Task item: There is a line containing "Click into the Folder name text field" in the records below. Repeat it and every line after it, exactly, through the final line, but no pictures.

───── Records ─────

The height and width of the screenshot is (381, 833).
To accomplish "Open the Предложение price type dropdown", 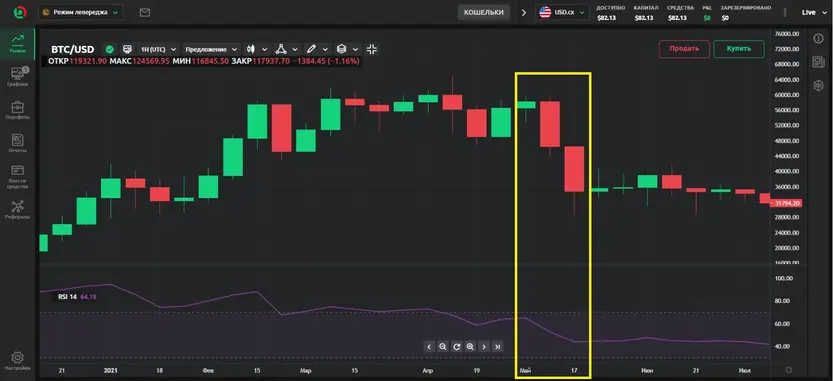I will tap(211, 49).
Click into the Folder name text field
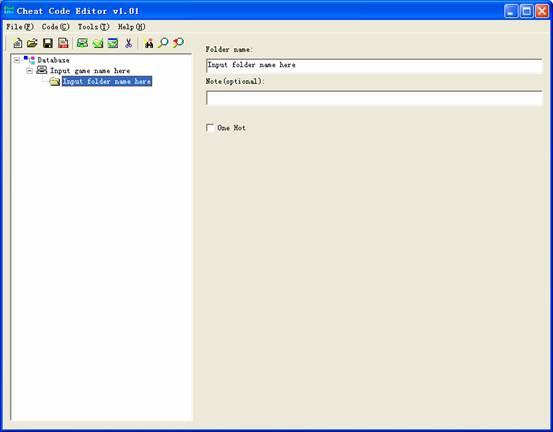The image size is (553, 432). point(374,66)
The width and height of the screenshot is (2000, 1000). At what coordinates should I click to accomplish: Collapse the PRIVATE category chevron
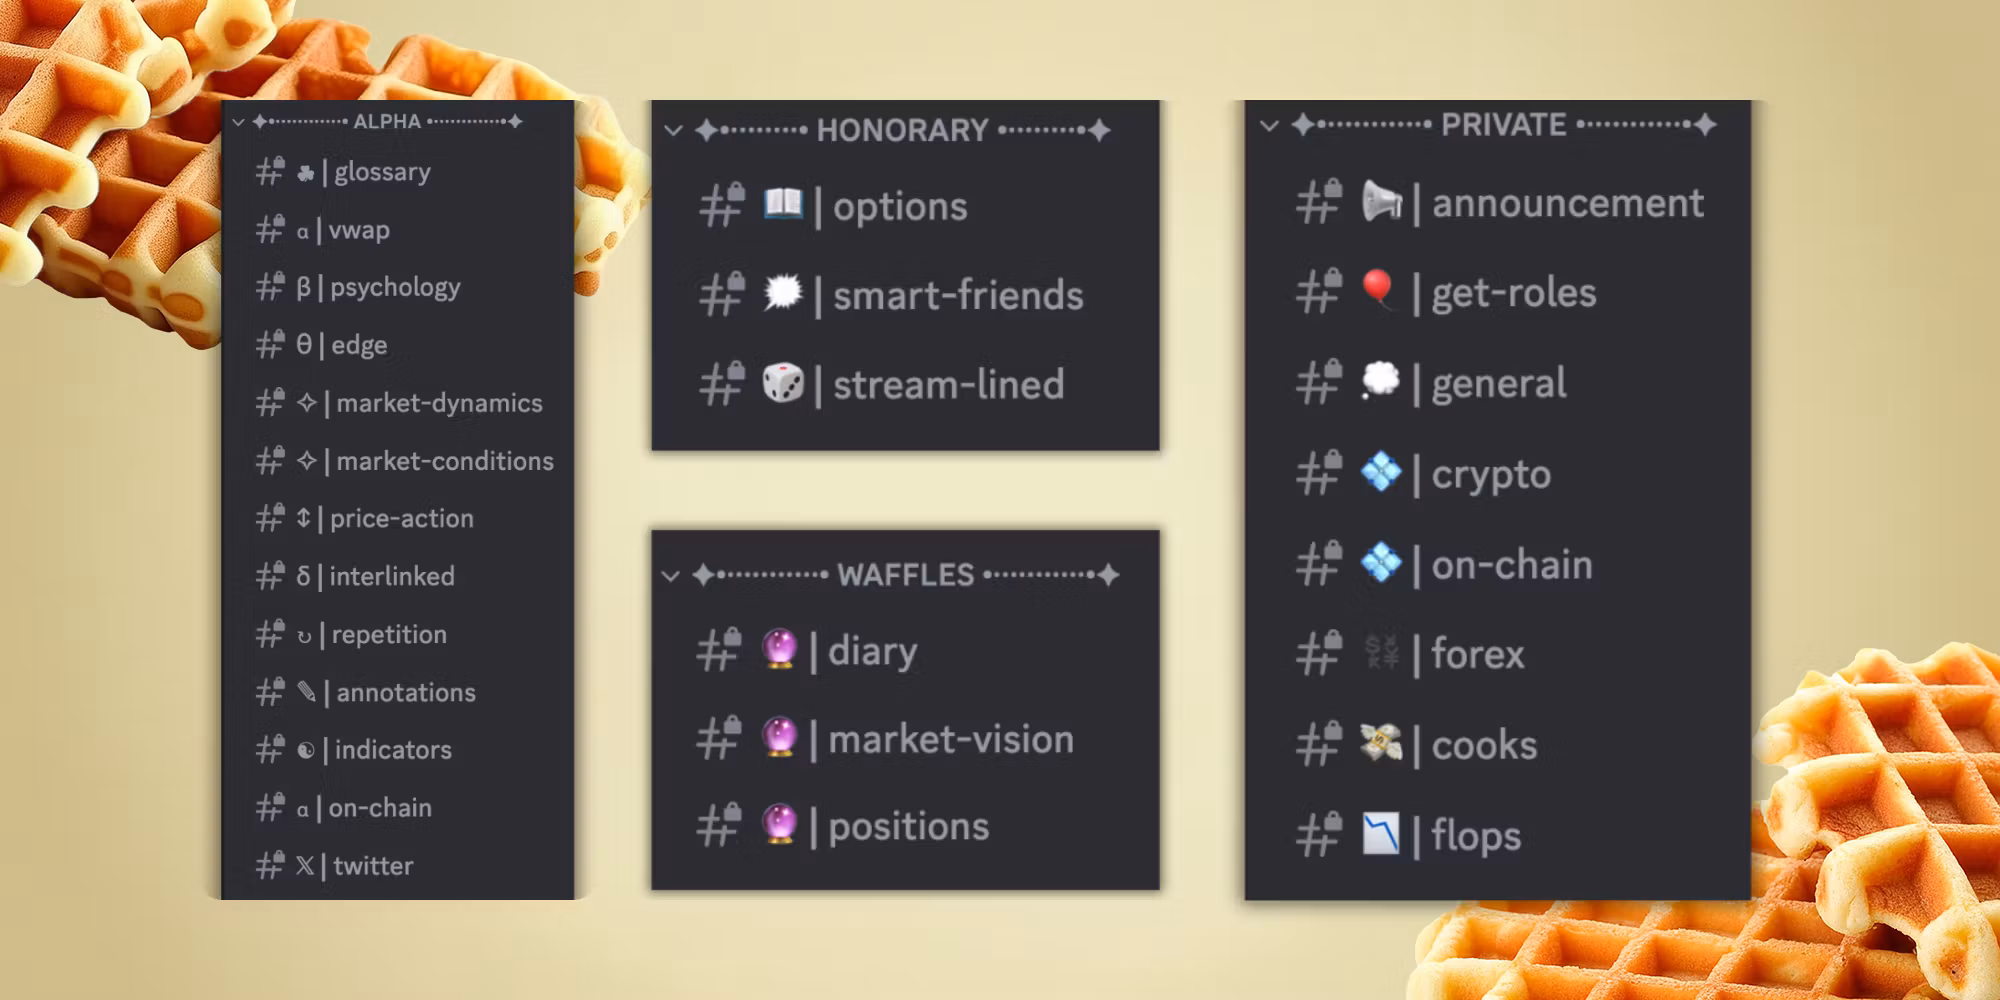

─────

Output:
Click into the Folder name text field
The image size is (553, 432). point(374,66)
The width and height of the screenshot is (2000, 1000). At what coordinates should I click to accomplish: Collapse the PRIVATE category chevron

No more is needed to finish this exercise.